このほど、辣腕御曹司と花嫁契約いたしまして
思い出
真矢の東京での思い出の中に、岳は色濃く残っている。
明都ホテルに勤め始めたら、いやでも岳の評判は耳に入ってくる。
都々木家の御曹司で、アメリカにも留学したエリート。たくましい肉体と、誰もが見とれる整った顔立ち。
平社員の真矢と直接関わることはないが、仕事での評判は銀座のホテルまで伝わってくる。

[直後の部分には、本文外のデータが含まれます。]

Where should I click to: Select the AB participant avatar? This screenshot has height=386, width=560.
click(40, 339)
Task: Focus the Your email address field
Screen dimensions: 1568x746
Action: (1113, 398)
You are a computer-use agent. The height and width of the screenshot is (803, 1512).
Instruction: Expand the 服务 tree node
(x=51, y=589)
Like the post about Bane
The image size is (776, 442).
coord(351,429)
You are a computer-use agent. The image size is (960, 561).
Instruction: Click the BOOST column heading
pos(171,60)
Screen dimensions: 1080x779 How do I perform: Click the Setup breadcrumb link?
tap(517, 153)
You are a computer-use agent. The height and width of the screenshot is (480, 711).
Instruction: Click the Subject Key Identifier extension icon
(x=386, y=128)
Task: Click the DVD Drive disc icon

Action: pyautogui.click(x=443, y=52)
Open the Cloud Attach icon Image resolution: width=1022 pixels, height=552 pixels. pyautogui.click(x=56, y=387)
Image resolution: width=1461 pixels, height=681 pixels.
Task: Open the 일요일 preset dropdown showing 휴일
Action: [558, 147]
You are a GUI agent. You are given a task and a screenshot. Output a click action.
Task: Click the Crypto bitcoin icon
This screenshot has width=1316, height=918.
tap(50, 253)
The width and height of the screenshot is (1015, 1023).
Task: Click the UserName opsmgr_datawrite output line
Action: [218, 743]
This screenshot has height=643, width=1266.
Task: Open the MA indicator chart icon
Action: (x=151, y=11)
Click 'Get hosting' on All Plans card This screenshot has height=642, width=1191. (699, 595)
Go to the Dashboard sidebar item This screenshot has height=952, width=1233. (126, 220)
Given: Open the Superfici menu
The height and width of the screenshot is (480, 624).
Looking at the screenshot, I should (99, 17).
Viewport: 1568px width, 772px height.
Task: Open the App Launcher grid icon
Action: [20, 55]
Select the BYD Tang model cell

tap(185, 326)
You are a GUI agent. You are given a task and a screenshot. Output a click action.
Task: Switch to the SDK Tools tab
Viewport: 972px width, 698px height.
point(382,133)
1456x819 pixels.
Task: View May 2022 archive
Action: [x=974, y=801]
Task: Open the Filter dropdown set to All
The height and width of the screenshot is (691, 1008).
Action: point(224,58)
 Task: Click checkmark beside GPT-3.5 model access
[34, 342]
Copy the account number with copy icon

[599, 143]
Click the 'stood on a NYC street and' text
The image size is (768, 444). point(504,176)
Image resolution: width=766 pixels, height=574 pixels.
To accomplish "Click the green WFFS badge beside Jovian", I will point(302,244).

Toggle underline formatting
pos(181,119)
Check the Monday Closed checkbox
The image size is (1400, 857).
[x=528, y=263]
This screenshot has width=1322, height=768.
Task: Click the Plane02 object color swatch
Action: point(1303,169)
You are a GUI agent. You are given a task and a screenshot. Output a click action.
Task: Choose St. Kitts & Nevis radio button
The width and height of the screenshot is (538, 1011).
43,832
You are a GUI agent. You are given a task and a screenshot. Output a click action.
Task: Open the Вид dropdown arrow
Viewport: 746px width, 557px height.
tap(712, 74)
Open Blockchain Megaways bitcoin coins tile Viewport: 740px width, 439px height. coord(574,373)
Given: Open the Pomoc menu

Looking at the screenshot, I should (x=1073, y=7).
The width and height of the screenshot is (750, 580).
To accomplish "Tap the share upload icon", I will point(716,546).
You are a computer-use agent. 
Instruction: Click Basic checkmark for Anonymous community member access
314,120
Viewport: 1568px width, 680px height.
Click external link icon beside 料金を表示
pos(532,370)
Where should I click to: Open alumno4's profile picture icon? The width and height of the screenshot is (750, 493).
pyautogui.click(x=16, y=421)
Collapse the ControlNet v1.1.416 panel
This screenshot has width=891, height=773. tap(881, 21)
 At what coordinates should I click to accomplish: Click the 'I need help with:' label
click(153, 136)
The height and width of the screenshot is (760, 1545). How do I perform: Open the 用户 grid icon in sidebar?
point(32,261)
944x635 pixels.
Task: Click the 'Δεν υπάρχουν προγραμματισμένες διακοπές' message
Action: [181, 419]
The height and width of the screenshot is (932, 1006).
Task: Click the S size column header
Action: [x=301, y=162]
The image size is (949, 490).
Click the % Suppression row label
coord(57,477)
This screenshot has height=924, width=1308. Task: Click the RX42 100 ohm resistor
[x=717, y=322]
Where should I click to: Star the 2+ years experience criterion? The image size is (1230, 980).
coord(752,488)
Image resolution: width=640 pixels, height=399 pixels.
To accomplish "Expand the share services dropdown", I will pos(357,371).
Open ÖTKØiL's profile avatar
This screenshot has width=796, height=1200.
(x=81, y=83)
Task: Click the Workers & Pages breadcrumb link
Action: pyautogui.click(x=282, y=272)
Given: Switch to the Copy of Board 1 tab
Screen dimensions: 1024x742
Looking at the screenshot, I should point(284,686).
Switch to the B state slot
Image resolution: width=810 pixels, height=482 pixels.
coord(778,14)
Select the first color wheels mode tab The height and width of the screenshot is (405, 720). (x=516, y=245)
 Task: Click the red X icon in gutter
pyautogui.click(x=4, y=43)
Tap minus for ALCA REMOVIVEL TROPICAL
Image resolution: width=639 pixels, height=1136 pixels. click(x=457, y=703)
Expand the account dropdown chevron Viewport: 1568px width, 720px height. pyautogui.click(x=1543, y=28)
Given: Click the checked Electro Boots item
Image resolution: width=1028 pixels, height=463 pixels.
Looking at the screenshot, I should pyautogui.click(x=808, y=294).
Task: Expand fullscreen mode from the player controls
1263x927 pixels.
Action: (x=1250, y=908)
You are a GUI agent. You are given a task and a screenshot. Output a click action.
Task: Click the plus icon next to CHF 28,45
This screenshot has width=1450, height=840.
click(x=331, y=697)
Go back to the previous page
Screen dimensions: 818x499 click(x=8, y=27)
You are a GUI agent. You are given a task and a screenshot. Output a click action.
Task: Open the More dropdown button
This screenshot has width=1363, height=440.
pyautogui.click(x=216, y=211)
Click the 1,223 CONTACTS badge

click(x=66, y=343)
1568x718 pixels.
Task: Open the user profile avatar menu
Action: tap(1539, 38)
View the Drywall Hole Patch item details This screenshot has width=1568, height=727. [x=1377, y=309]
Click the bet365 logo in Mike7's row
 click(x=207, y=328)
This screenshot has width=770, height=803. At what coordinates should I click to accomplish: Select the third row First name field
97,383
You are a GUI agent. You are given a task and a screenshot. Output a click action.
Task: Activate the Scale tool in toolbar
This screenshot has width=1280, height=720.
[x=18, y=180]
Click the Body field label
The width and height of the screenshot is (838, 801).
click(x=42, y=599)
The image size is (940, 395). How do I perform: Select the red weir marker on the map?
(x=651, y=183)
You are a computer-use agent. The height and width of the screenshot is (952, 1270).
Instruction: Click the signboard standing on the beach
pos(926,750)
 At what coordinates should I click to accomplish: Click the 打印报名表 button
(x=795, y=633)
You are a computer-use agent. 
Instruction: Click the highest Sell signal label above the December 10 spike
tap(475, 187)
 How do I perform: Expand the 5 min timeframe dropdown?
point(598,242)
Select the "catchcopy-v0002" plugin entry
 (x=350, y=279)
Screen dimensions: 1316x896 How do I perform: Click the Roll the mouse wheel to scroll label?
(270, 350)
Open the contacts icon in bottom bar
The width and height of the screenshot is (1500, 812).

アメリカのホテルを買収したとか、九州に進出するための用地買収に成功したとか話題には事欠かない存在なのだ。
女性スタッフたちはすれ違っただけでも大騒ぎしていた。
「さっき、経営企画部長を見かけたわ」
「今日は、銀座にいらっしゃるのね」
岳は各地を回っていて、とても忙しいと聞く。グループで一番大きな明都ホテル銀座にも、月に数日しか姿を見せないようだ。
実は真矢も、ひそかに岳にあこがれていた。そのりりしい表情や、外国の要人を案内している堂々とした姿。
けして真矢の手が届く人ではないとわかっていても、岳が銀座のホテルにいる日は「チラッとでも見かけられないかな」と、ドキドキしたものだ。
そんな雲の上の存在だった岳と真矢が直接言葉を交わしたのは、明都ホテルグループ新社長就任パーティーの日だった。
その日は、対鶴楼に戻ると決めた真矢が、銀座のホテルで働く最後の日でもあった。
東京を離れて対鶴楼に戻るのだから、この仕事だけは笑顔で終わりたいと真矢は願っていた。
会場は、銀座のホテルでも一番豪華な宴会場。
豪華なシャンデリアが煌めく大広間には政財界の人たちや、テレビコマーシャルを担当する芸能人も招かれていた。